- [Texto fornecido]
Art. 193. Os atos processuais podem ser total ou parcialmente digitais, de forma a permitir que sejam produzidos, comunicados, armazenados e validados por meio eletrônico, na forma da lei. (grifei)

Mas, não é só. A rigor, as intimações, no PJe, são publicadas no DeJT (Diário Eletrônico da Justiça do Trabalho), cumprindo, também, as diretrizes do CSJT e do TST.

RESOLUÇÃO CSJT Nº 185, DE 24 DE MARÇO DE 2017.
(...)
Art. 17. No processo eletrônico, as citações, intimações e notificações, inclusive as destinadas à União, Estados, Distrito Federal, Municípios e suas respectivas autarquias e fundações de direito público, serão feitas por meio eletrônico, sem prejuízo da publicação no Diário Eletrônico da Justiça do Trabalho (DEJT) nas hipóteses previstas em lei. (https://juslaboris.tst.jus.br/bitstream/handle/20.500.12178/102716/2017_res0185_csjt_rep05.pdf?sequence=22&isAllowed=y – acesso em 31/01/23) - (grifei)

- [Dados fornecidos]
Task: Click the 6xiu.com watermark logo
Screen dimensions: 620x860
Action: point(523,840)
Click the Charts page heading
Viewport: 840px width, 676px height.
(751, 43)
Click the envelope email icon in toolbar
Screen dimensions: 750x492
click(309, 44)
==
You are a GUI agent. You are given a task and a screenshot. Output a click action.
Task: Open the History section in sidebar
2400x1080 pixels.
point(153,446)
---
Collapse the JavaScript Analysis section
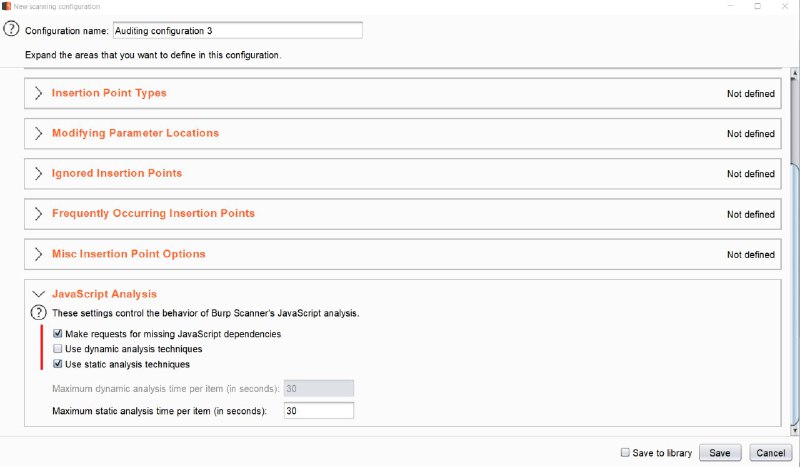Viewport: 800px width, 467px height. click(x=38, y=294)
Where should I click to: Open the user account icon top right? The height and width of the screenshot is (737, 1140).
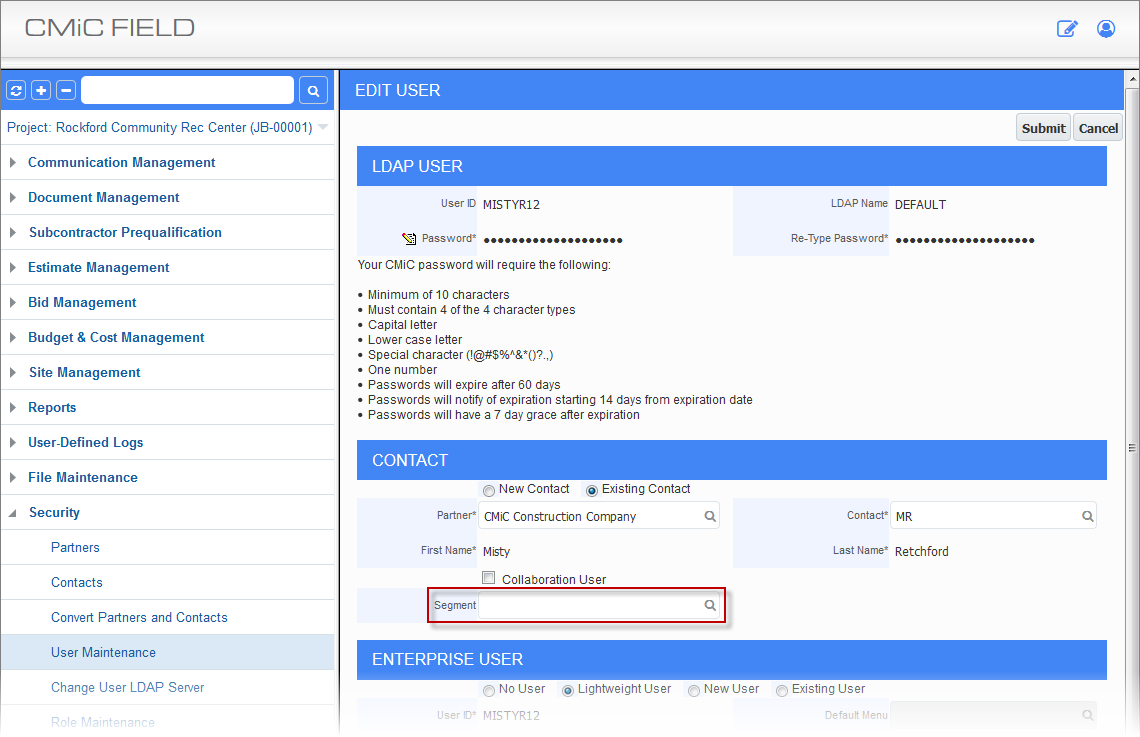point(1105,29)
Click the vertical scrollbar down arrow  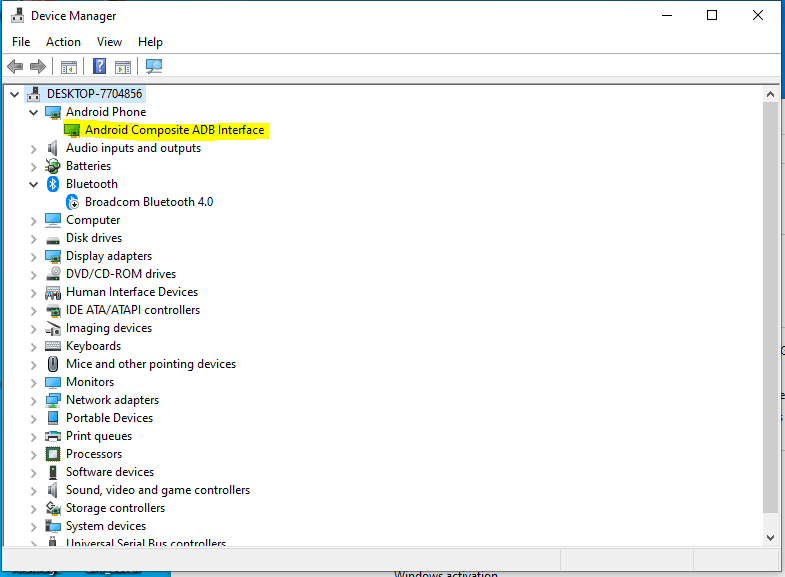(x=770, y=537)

- [Exercícios propostos]
1/ De acordo com o texto sobre atos processuais eletrônicos, em que veículo são publicadas as intimações no PJe?
2/ Prossiga com o texto sobre atos processuais eletrônicos a partir do ponto em que ele termina.

- [Respostas dos exercícios]
1/ No DeJT (Diário Eletrônico da Justiça do Trabalho).

2/
O C. TST também editou resolução no mesmo sentido:

RESOLUÇÃO ADMINISTRATIVA Nº 1589, DE 4 DE FEVEREIRO DE 2013
(…)
Art. 18. No processo eletrônico, todas as citações, intimações e notificações, inclusive da Fazenda Pública, far-se-ão por meio eletrônico, preferencialmente mediante publicação no Portal do PJE, sem prejuízo da publicação no Diário de Justiça Eletrônico, quando necessário. § 1º As citações, intimações, notificações e remessas que viabilizem o acesso à íntegra do processo correspondente serão consideradas vista pessoal do interessado para todos os efeitos legais. (…) (https://hdl.handle.net/20.500.12178/28798 – acesso em 31/01/23)" .

Percebe-se que até mesmo a Fazenda Pública, que detém prerrogativas diferenciadas de outros litigantes comuns, é submetida às intimações por meio eletrônico, com ainda mais razão se deve direcionar a jurisprudência, com relação aos demais litigantes.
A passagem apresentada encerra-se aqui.